▶ _Problem statement_
Note how many lines of the material that follows include the string "orange", and state only that number.

▶ _Data extracts_
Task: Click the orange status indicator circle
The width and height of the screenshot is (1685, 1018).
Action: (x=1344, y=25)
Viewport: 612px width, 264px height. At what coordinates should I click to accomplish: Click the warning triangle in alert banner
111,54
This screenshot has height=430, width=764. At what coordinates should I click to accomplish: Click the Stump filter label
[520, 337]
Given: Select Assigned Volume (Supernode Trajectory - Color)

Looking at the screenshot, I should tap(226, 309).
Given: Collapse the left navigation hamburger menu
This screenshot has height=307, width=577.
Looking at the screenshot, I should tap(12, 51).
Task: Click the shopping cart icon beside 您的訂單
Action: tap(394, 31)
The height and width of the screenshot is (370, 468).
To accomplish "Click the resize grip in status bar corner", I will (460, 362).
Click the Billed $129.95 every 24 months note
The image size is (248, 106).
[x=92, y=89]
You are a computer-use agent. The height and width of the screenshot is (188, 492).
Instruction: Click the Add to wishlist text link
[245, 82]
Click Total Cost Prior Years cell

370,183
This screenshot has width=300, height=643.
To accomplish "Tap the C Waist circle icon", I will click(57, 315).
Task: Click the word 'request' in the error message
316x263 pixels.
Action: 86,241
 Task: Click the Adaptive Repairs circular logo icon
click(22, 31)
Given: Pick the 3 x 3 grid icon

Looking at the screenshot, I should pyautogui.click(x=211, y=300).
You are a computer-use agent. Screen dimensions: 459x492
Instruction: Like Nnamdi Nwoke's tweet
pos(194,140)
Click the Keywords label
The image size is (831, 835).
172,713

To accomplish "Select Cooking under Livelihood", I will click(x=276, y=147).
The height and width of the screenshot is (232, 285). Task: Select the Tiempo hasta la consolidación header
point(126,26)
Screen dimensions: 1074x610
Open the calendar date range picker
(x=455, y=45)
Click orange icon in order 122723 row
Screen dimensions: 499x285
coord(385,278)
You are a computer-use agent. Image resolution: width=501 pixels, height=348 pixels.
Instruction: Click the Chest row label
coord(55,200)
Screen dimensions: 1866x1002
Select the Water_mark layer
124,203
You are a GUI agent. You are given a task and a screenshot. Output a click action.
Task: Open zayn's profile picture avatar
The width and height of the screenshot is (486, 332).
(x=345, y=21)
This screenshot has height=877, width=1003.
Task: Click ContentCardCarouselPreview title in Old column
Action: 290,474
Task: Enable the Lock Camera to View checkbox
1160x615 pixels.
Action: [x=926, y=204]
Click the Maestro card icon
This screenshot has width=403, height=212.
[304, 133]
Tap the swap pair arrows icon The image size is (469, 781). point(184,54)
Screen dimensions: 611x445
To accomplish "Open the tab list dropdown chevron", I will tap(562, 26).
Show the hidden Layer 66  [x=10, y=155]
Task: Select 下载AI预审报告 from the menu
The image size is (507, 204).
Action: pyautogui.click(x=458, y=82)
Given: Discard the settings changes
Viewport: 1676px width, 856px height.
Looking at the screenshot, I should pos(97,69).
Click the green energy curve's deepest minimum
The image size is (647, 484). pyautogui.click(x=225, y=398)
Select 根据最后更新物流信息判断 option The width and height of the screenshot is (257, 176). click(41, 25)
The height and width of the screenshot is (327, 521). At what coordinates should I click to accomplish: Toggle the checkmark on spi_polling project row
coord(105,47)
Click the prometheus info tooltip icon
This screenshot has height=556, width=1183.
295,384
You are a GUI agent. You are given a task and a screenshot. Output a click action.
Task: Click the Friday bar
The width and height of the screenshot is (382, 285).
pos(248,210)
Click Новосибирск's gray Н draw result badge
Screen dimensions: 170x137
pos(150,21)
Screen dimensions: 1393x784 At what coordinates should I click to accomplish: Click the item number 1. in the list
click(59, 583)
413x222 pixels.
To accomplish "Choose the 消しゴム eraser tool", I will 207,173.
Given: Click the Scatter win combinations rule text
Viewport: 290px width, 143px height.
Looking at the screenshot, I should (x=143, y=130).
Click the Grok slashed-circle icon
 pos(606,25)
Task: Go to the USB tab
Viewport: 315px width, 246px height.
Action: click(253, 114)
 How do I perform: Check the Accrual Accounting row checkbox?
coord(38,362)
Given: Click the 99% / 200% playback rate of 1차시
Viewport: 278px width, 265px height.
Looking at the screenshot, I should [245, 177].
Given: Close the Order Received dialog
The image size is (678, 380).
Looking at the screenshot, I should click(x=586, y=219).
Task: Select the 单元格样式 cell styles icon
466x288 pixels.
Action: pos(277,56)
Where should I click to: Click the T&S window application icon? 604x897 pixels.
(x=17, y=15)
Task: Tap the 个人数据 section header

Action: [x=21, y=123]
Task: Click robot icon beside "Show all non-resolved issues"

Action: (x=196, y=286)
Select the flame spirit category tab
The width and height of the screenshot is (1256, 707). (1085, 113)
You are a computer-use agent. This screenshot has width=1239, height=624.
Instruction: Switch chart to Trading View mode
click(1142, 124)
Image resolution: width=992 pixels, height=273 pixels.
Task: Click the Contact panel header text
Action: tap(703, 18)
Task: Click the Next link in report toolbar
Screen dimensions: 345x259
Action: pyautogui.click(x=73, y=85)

▶ _Response_
2